> The task
In the data below, find the line with "You are a computer-use" and output it along with every later line, exactly, but not the pictures.

[Collected data]

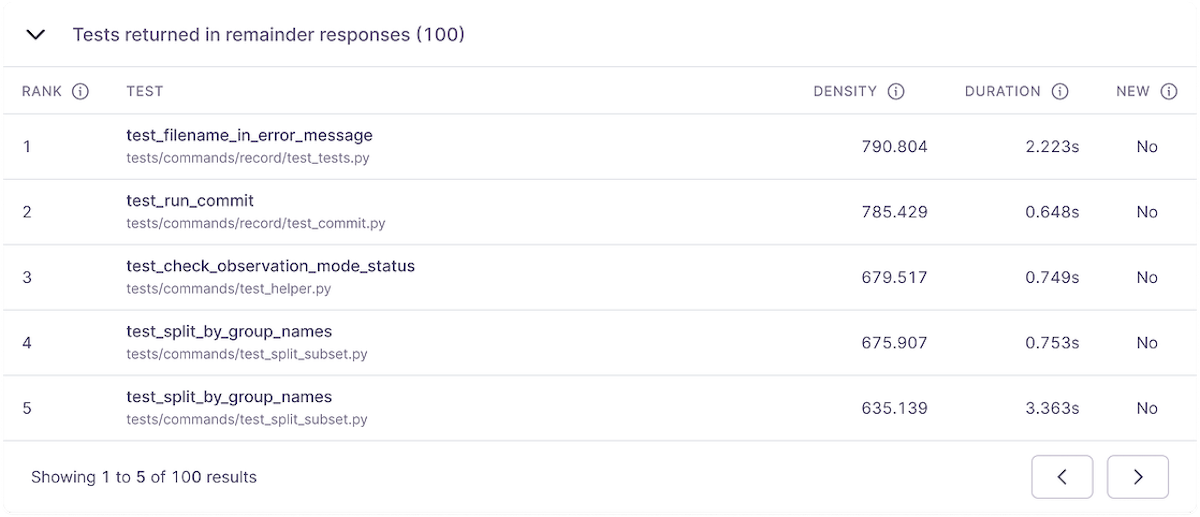
Task: Go to the previous results page
Action: (x=1062, y=477)
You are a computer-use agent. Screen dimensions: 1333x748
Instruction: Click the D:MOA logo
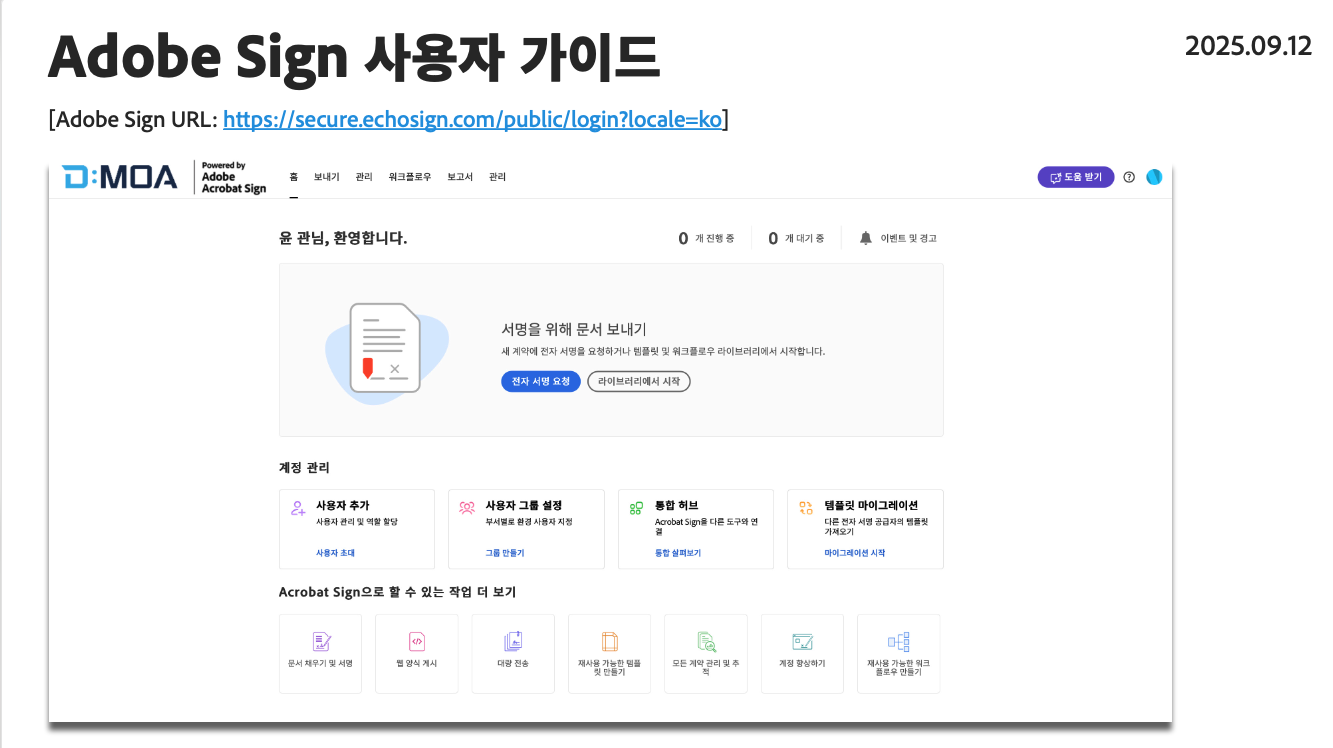(119, 177)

> Expected output
You are a computer-use agent. Screen dimensions: 1333x748
Instruction: Click the D:MOA logo
(119, 177)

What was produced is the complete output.